Secrets must be rotated regularly and immediately after any suspected exposure. The strategy depends on your secret management approach.

Strategy 1: Rolling Restart After ESO Sync

# After rotating secret in AWS Secrets Manager, force ESO to sync immediately
kubectl annotate externalsecret db-credentials \
  force-sync=$(date +%s) \
  --overwrite

# Then trigger rolling restart of affected deployments
kubectl rollout restart deployment/my-app -n production

Strategy 2: Versioned Secrets

# Keep current and previous versions to allow zero-downtime rotation
apiVersion: v1
kind: Secret
metadata:
  name: db-credentials-v2   # New version
  namespace: production
type: Opaque
stringData:
  username: myuser
  password: NewS3cur3P@ss!
# Update Deployment to reference new secret, then delete old
kubectl set env deployment/my-app \
  --from=secret/db-credentials-v2 \
  -n production

# Monitor rollout
kubectl rollout status deployment/my-app -n production

# Once successful, delete old secret
kubectl delete secret db-credentials-v1 -n production
Note: For database credentials, use a dual-write rotation pattern: create new credentials in the DB, update the secret, wait for all pods to pick up the new credentials, then revoke the old credentials. This ensures zero-downtime rotation.

Frequently Asked Questions

Are Kubernetes Secrets actually encrypted?

By default, Secrets are only base64-encoded in the API server's storage (etcd) — not encrypted. To enable encryption at rest, you must configure an EncryptionConfiguration resource and restart the API server. In managed Kubernetes (EKS, GKE, AKS), etcd encryption is typically enabled by default, but check your provider's documentation. Consider ESO or Vault for truly external secret storage.

What's the difference between ConfigMap and Secret for non-sensitive config?

Use ConfigMaps for non-sensitive data (feature flags, log levels, connection pool sizes, static configuration files).

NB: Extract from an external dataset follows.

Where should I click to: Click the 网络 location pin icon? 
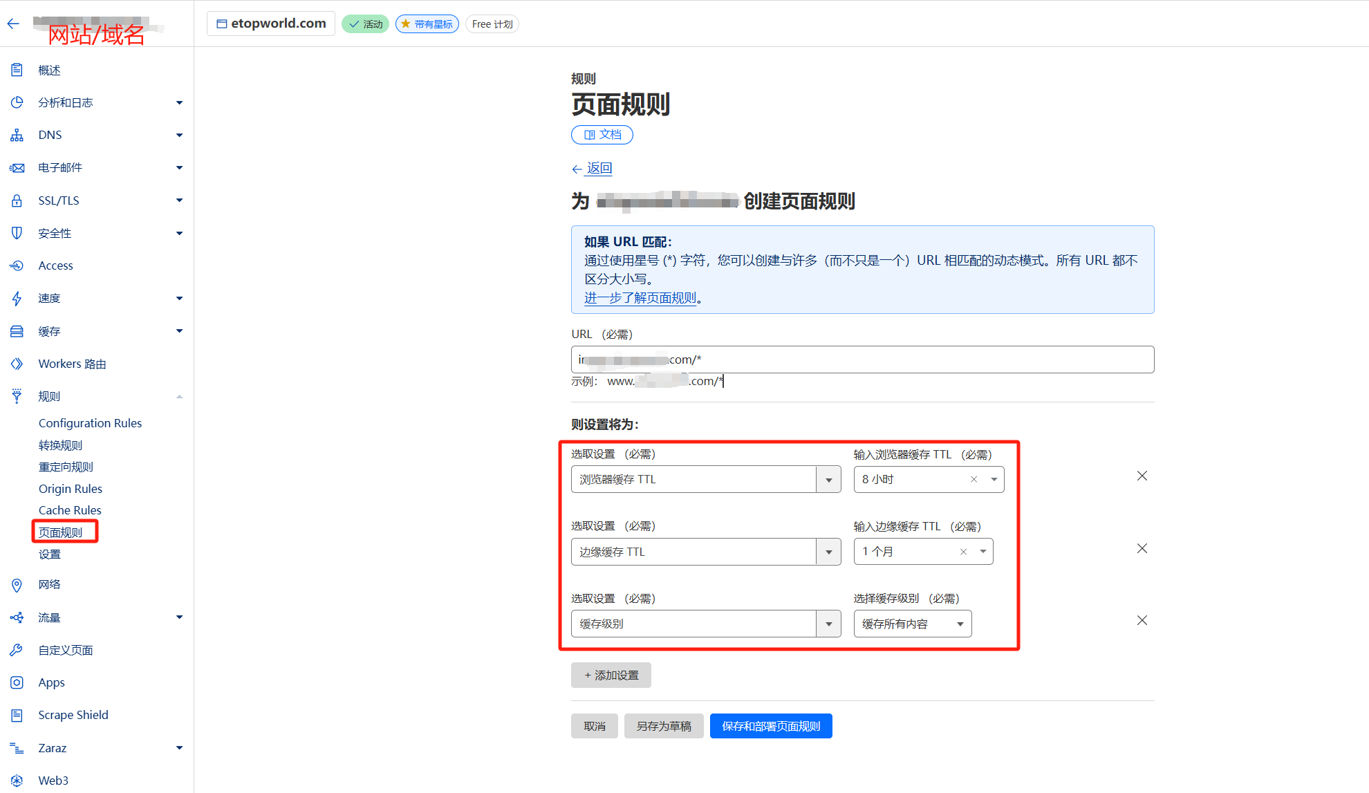click(17, 584)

Use Secrets for anything that grants access or proves identity: passwords, API keys, certificates, tokens. Secrets have restricted RBAC by default and are stored in a separate etcd keyspace, making them eligible for encryption at rest.

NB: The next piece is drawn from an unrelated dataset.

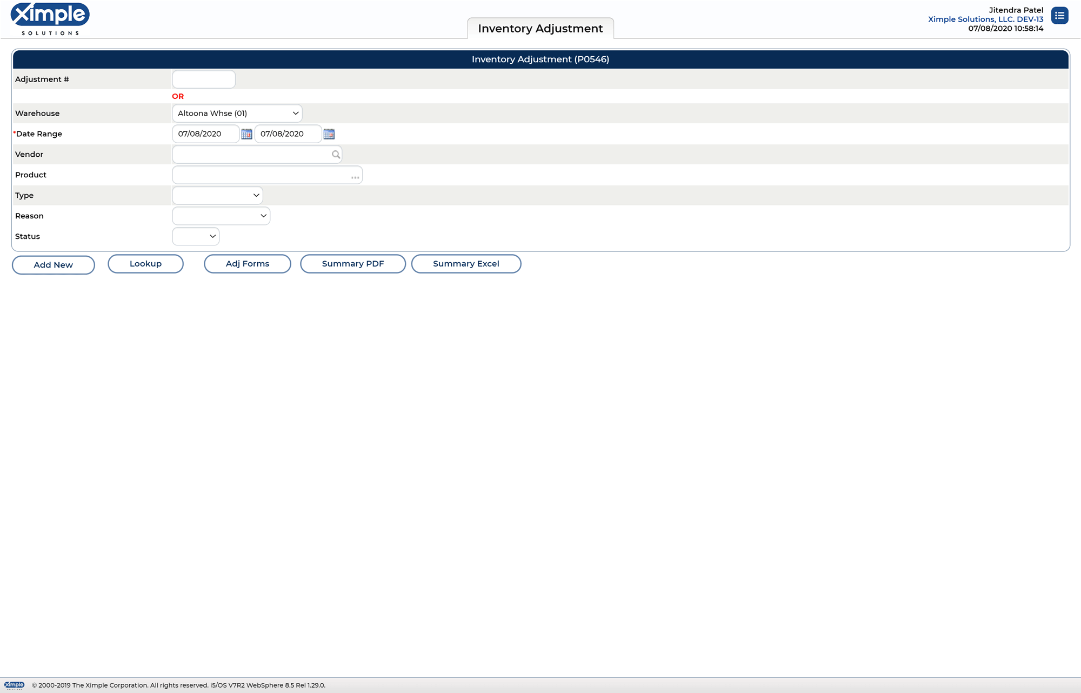
Task: Click the Product input field
Action: coord(259,175)
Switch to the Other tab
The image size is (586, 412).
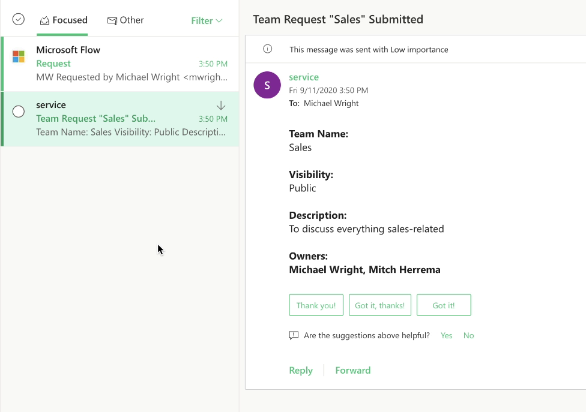point(125,20)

Can I limit which pods can access a Secret?

Yes, via RBAC. Create a Role that grants get on specific Secrets, bind it to the pod's ServiceAccount. Also use admission controllers (OPA Gatekeeper or Kyverno) to enforce that only specific service accounts can reference specific Secrets. Network-level isolation with NetworkPolicies does not protect Secrets — that's an API server concern, not a network concern.

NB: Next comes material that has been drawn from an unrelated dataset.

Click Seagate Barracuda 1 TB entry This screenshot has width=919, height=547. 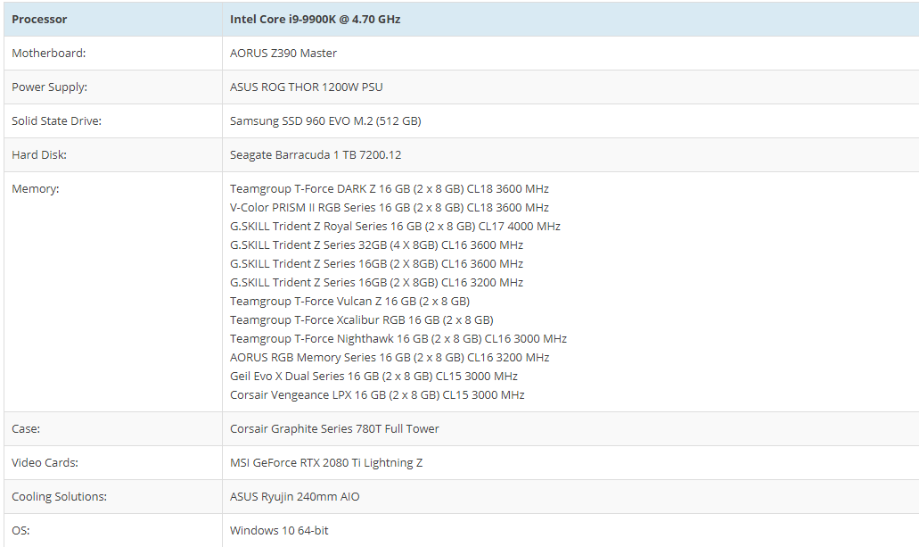click(x=316, y=154)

How large can a ConfigMap or Secret be?

Both are limited to 1 MiB (1,048,576 bytes) total size. This covers all keys and values combined. If you need to inject larger files (e.g., ML model configs, large certificates bundles), consider using a volume mounted from a PersistentVolume, an init container that downloads the file, or an external object store (S3) with a sidecar.

When should I use Sealed Secrets vs External Secrets Operator?

Use Sealed Secrets when your threat model centers on Git repository security and you want a lightweight, fully self-contained solution. Use External Secrets Operator when you already have an enterprise secret store (AWS Secrets Manager, HashiCorp Vault, GCP Secret Manager) and want a single source of truth for secrets across cloud and Kubernetes workloads. ESO is the better choice for multi-team, multi-cluster environments.